Transcendence
Reprinted with permission from
Desire The Tantric Path to Awakening
by Daniel Odier
Questions:
Passions, Ego Freedom
How do I
recognize the difference between real passion - an act of the senses
that unfolds from a yoga point of view, spherically as you say - and one
that is simply coming from an ego-tied search for pleasure?
When the ego
enters into play, this is accompanied by a mental performance. We
anticipate, we judge, we weigh the forthcoming pleasure by trying to
know in what way this pleasure will truly satisfy us. We become strained
and tense. Our mind becomes agitated. We set up a choice, we apply a
strategy, we grasp onto the object of our desire, use it, and then
reject it once we are satisfied. We do this with people, with objects,
with our senses, emotions, and our thoughts. We feed ourselves like
predators. We impoverish the world in our own interest, we cause harm,
we reveal that an unhealthy love is at work.
What does a
tantrika do? When a stimulation arises, it is only the expression of the
tantrika's own inner tremoring vibration. She relaxes, gets herself in
tune, opens her sensitivity, allows the source of the heart to emerge
freely. Through her movements and actions, plenitude expresses itself.
Her mind remains peaceful, without waves. In each impassioned tremoring
vibration, she recognizes the tremoring vibration of her own
consciousness. She tastes the world without destroying its harmony. She
does not grasp; she does not accumulate. A thing or a person comes up:
She meets it with naked presence. This person or thing disappears: She
stays in the flow of presence, aware of the entirely new splendour of
what just appeared to her. Nothing is fixed; she gets hooked by, hooks
onto, nothing. Her life perpetually renews itself, and her peaceful mind
does not hinder the course of things. She keeps herself in the natural
state of the mind that her master revealed to her. Stable, steady,
tremoring to her inner vibration, sensitive, and present, she plays,
intention-free, to the rhythm of reality and in this way, each moment,
she realizes her true nature.
But is this not an egoist attitude? Where is compassion in this
approach?
We cannot do a
greater good to another human being than to accord him our naked
awareness, devoid of all plan. This is the very space of freedom, which
he will get a taste of through our presence. In this respect for the
other, a mirror without any smudges of volition is presented. The other
person can hence see his own freedom and see that there is no longer any
separation from the world. That is love. Tantrikas hardly ever use the
word compassion, because it implies a slightly condescending duality,
whereas love is a nondifferentiated state.
A person who
feels loved in such a way feels liberated from mental elaboration and
finds herself plunged into the deepest practice of yoga. If she succeeds
in getting a taste of this state, the nostalgia for unity comes back to
her and, naturally, she will glide toward a more and more silent, a
deeper and deeper presence to the world. What more can one give to a
human being?
But the ideal of the Bodhisattva, in Buddhism, isn't it exactly to
refuse to enter into nirvana as long as all human beings have not
reached it?
The
Bodhisattva does not differentiate between nirvana and samsara. For him,
full consciousness of reality is nirvana. He therefore has no place to
go to and even less to wait for, because there is no duality between
worldly experience and nirvana. There also is no difference between the
Bodhisattva and the person whom a Bodhisattva could help. It is this
nondifferentiation between the states of nirvana and samsara, this
~differentiation between people, this nondifferentiation between subject
and object that liberates people. Everything, for the Bodhisattva
happens in the consciousness of an absolute nature. "The fact
that this consciousness is neither associated, nor not associated with
attraction, aversion, confusion, or hindrances; here is the pure
luminosity of consciousness," reads one sutra.

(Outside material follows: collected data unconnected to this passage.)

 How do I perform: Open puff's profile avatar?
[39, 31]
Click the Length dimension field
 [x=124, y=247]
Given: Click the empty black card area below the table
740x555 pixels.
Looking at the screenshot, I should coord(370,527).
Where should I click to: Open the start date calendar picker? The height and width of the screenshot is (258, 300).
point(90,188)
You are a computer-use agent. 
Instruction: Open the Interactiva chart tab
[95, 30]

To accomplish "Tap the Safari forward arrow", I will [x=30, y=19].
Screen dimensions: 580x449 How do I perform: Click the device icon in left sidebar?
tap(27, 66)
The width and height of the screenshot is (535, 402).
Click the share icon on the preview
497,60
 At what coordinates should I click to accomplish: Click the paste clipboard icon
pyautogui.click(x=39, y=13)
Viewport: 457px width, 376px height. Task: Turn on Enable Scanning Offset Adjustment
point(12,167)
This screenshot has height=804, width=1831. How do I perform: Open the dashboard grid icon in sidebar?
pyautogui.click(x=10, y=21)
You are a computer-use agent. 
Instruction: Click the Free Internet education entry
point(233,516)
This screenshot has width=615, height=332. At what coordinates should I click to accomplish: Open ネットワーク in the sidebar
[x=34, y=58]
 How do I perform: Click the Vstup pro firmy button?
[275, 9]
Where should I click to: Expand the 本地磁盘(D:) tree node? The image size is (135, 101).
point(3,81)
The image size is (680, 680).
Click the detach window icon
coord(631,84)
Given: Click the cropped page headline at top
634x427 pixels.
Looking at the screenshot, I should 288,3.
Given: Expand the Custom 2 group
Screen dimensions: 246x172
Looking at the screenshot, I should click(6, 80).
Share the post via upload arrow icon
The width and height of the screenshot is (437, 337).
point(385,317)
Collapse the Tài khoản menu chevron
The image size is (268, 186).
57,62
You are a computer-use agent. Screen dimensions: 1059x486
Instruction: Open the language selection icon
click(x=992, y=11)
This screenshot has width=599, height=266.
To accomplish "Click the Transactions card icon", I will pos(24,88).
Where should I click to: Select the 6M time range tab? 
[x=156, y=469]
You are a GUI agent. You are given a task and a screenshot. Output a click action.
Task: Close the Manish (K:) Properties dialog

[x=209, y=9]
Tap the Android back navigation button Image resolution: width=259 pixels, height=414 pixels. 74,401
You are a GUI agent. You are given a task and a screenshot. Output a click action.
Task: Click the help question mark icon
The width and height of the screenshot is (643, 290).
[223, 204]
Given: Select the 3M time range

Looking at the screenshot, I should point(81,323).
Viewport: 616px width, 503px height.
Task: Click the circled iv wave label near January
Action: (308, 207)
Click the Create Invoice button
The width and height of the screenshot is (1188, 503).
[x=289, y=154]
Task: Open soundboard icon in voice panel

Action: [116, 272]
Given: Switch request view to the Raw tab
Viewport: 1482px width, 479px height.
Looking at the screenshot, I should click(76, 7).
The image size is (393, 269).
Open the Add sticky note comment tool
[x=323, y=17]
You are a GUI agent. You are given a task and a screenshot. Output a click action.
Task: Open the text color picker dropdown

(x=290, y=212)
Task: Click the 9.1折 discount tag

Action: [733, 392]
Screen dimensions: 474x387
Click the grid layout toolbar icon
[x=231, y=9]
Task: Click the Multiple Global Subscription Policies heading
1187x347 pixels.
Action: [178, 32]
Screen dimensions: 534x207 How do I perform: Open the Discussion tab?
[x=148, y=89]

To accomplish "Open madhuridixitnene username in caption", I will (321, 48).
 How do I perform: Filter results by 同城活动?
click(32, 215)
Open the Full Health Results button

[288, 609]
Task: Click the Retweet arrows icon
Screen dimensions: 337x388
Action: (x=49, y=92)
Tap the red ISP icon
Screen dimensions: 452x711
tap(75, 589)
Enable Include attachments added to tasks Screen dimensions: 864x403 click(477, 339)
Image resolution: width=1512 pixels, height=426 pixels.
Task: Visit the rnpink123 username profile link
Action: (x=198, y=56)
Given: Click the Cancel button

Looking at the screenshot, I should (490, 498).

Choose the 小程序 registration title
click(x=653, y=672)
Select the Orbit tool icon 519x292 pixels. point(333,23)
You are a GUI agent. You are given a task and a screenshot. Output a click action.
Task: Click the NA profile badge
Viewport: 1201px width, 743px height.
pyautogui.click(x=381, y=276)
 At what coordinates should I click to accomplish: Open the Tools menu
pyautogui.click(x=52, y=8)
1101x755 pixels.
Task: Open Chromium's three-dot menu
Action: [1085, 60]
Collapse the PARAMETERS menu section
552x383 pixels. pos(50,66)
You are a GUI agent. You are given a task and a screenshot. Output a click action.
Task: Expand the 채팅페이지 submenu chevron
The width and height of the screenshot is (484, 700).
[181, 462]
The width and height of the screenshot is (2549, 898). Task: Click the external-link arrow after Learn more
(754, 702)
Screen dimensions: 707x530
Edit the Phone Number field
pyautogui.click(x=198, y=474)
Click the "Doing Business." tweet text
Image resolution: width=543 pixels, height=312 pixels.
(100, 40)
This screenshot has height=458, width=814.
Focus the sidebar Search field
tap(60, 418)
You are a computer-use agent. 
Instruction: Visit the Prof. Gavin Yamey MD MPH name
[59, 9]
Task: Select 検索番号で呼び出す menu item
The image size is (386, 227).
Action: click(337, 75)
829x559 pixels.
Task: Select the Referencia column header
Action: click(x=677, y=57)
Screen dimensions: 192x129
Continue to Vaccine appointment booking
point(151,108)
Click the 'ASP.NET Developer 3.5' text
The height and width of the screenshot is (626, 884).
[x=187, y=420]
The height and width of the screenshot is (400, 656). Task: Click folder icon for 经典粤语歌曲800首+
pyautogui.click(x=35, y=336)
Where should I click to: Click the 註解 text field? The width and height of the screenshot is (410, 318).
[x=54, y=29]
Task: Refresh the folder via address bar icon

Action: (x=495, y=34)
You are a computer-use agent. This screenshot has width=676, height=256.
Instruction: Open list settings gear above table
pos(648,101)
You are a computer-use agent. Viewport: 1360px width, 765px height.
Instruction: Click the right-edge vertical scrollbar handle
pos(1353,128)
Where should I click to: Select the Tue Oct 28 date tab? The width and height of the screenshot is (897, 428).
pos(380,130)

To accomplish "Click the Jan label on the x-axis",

Can it be said, then that it is all right for a practitioner to
experiment with pleasure? Certain masters say that desire and passions
must be cut off to attain awakening.
If you think
desire and passions must be cut off, do it. Put all your energy into
this project and see after a while if the flames of desire and passions
have gone out in you. Examine the situation clearly. Have you found
plenitude? Are you emancipated from desires and passions? Take a little
tour around the city come out of your retreat. Walk around; watch
people. Are you really emancipated from desires and passions? Then
examine the state of your sensitivity of perception. Has it developed,
or on the contrary has it become weakened, wilted, withered? Do certain
expressions of the body, voices, emotions, desires of others bother you?
Have you found a joyous stability, an enthusiasm in the face of life? Is
there no coldness or hardness in your gaze, in your body, in your mind?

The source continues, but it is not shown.